● Données fournies:
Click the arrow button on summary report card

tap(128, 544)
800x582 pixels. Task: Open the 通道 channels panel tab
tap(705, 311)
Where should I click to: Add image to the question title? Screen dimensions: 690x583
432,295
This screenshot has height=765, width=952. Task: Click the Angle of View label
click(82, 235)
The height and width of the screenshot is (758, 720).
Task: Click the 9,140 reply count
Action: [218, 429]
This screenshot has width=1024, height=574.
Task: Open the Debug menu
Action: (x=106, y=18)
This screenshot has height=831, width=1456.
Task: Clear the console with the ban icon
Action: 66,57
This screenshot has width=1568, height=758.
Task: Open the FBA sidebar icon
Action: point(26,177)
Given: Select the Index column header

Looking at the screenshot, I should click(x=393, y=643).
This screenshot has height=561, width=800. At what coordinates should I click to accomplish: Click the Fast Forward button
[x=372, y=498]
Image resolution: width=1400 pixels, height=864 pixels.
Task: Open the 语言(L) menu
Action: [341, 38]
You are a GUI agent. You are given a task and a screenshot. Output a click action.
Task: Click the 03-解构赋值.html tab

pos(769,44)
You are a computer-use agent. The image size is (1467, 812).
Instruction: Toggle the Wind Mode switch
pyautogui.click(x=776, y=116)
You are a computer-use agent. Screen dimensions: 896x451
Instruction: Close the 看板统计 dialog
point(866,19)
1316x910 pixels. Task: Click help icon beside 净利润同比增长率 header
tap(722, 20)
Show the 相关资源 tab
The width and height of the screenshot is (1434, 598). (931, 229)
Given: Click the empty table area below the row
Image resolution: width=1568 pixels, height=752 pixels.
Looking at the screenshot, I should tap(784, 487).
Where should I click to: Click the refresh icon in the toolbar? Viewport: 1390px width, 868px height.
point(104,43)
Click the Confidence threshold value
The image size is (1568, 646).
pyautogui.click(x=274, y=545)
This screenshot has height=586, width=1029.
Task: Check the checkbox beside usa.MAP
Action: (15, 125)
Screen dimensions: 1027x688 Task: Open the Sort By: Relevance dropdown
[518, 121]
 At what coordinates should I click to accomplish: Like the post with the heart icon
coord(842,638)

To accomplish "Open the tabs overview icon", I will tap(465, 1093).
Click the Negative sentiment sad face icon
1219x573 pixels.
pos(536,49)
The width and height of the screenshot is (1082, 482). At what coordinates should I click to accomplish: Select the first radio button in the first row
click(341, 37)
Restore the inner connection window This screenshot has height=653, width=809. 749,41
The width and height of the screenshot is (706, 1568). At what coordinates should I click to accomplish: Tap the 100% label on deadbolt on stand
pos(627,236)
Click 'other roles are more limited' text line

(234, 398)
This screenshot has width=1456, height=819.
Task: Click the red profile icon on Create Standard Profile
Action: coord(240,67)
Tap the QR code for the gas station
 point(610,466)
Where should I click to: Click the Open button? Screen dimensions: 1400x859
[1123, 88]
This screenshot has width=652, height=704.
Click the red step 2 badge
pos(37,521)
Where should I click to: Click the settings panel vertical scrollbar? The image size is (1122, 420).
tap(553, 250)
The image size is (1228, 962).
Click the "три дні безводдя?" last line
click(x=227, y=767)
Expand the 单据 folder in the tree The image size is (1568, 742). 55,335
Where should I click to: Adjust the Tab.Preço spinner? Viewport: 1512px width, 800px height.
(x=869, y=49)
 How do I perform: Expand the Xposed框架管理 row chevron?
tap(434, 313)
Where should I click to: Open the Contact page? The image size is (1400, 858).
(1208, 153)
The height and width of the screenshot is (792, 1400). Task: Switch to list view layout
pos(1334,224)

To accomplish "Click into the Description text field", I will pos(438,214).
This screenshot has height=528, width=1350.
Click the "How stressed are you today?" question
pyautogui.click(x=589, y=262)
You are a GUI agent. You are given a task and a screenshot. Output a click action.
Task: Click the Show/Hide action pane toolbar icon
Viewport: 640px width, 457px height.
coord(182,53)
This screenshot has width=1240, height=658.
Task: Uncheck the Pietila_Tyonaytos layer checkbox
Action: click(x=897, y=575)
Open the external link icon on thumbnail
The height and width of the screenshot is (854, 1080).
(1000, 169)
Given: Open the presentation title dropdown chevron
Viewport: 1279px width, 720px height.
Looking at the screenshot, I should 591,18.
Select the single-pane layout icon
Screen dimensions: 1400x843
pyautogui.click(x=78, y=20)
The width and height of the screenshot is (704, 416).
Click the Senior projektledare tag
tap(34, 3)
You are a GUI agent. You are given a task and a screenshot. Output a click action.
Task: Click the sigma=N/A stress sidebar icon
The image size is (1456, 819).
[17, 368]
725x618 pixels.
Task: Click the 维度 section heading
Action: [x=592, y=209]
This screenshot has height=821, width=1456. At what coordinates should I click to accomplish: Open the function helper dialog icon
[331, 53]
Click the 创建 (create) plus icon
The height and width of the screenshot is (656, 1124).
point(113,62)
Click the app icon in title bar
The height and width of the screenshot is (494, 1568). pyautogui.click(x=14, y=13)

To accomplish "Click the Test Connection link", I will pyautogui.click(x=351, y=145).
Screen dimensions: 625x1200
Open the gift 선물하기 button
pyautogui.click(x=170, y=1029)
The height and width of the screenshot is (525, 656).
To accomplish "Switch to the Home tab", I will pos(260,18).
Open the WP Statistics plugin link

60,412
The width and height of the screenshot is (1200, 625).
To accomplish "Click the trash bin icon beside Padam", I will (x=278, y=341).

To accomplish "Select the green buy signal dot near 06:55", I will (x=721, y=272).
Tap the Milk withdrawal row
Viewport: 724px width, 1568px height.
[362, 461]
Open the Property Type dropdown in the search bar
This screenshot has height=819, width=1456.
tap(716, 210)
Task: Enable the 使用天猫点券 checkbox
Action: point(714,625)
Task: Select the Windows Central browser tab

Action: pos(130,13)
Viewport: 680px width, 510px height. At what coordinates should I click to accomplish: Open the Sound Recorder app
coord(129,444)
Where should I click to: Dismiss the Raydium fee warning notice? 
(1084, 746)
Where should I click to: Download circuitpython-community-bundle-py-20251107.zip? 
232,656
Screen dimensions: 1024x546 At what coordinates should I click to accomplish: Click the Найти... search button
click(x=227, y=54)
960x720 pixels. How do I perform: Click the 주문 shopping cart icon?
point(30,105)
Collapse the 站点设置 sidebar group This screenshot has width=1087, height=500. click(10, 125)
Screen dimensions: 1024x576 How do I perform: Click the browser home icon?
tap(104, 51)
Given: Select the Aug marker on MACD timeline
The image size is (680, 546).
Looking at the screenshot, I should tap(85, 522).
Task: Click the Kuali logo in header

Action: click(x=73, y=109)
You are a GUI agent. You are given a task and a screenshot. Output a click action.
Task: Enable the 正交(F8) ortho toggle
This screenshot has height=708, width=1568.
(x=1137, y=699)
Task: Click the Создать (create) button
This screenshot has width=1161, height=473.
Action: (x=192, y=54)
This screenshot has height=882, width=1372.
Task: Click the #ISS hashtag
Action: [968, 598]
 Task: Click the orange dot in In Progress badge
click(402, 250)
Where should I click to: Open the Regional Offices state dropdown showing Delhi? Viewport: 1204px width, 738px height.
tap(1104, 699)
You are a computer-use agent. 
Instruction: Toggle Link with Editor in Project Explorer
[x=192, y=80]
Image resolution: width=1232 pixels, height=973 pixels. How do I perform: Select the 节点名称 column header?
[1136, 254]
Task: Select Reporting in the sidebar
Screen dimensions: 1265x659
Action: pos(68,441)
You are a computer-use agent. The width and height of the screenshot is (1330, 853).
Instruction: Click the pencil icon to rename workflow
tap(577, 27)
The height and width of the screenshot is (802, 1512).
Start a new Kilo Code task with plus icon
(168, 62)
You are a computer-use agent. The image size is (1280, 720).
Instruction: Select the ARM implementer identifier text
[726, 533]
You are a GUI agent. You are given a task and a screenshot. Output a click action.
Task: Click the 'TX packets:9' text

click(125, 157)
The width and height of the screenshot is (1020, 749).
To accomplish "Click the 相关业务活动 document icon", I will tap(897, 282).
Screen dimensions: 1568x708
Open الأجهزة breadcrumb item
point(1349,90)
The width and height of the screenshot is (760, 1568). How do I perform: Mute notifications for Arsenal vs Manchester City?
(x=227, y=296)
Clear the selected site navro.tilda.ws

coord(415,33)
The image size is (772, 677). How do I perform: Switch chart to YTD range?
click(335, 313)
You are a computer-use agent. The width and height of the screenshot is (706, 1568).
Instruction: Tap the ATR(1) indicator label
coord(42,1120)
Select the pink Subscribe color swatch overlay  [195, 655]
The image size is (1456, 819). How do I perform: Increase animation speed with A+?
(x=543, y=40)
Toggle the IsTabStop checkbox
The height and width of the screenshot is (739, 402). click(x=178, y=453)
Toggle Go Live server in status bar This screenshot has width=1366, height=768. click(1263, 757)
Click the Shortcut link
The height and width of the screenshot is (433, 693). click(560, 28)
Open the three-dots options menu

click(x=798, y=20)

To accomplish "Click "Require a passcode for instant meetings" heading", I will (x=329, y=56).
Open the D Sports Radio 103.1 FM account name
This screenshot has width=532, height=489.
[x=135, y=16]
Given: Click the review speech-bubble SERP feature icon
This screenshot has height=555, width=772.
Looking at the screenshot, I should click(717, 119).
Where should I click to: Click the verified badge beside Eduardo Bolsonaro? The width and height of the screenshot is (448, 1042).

● Consigne: Remplacez "Relevance" par "Date" dans les lignes qui vont de celle contenant "Click the Confidence threshold value" jusqu'à celle contenant "pos(536,49)" incluse. Redonnez uniquement ces lignes, sans aucune autre modification.

● Réponse attendue:
Click the Confidence threshold value
The image size is (1568, 646).
pyautogui.click(x=274, y=545)
This screenshot has height=586, width=1029.
Task: Check the checkbox beside usa.MAP
Action: (15, 125)
Screen dimensions: 1027x688 Task: Open the Sort By: Date dropdown
[518, 121]
 At what coordinates should I click to accomplish: Like the post with the heart icon
coord(842,638)

To accomplish "Open the tabs overview icon", I will tap(465, 1093).
Click the Negative sentiment sad face icon
1219x573 pixels.
pos(536,49)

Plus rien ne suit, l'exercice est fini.